__AIM OF THE TASK__
Reproduce the stretch of rows from the first line through the line containing "(x=210, y=313)", copying every line character for character.
↓↓↓
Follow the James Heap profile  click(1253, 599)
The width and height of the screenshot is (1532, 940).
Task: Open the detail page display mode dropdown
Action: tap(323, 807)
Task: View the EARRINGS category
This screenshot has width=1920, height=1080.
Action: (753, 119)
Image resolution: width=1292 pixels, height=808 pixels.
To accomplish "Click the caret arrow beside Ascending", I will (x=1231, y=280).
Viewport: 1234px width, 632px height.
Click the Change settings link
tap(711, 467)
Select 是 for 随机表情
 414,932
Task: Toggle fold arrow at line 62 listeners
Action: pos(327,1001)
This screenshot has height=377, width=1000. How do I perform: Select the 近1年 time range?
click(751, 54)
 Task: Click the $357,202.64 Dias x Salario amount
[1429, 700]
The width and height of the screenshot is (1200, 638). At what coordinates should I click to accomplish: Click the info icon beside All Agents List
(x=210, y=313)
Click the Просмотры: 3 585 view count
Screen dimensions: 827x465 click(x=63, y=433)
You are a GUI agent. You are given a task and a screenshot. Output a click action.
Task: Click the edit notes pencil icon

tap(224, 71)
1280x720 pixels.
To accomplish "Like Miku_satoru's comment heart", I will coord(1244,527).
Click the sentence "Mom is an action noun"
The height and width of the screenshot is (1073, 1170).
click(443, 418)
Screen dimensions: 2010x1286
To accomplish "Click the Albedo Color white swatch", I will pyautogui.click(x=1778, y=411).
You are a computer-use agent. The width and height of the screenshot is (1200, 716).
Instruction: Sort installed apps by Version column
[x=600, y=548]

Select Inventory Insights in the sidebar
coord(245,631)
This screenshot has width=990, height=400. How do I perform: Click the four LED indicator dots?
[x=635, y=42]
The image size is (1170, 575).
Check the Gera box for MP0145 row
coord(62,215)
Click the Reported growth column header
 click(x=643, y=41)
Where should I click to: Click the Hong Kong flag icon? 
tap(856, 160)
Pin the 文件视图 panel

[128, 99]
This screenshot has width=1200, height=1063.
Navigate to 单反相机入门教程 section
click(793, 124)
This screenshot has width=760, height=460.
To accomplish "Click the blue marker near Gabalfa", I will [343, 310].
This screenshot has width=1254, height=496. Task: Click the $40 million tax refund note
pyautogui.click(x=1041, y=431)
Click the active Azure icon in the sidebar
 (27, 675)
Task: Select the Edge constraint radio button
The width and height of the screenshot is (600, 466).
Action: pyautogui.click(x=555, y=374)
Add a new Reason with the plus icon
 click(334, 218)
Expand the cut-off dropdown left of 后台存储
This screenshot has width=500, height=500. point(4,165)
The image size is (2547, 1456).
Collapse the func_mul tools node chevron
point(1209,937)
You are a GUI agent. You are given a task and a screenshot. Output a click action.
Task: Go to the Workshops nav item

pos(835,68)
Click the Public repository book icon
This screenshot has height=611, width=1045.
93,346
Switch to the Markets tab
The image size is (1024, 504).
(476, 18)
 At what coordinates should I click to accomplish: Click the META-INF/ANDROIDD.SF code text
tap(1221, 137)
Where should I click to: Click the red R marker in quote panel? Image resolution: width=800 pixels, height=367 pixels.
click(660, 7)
↑↑↑
__SOLUTION TO THIS PROBLEM__
Follow the James Heap profile  click(1253, 599)
The width and height of the screenshot is (1532, 940).
Task: Open the detail page display mode dropdown
Action: tap(323, 807)
Task: View the EARRINGS category
This screenshot has width=1920, height=1080.
Action: (753, 119)
Image resolution: width=1292 pixels, height=808 pixels.
To accomplish "Click the caret arrow beside Ascending", I will (x=1231, y=280).
Viewport: 1234px width, 632px height.
Click the Change settings link
tap(711, 467)
Select 是 for 随机表情
 414,932
Task: Toggle fold arrow at line 62 listeners
Action: pos(327,1001)
This screenshot has height=377, width=1000. How do I perform: Select the 近1年 time range?
click(751, 54)
 Task: Click the $357,202.64 Dias x Salario amount
[1429, 700]
The width and height of the screenshot is (1200, 638). At what coordinates should I click to accomplish: Click the info icon beside All Agents List
(x=210, y=313)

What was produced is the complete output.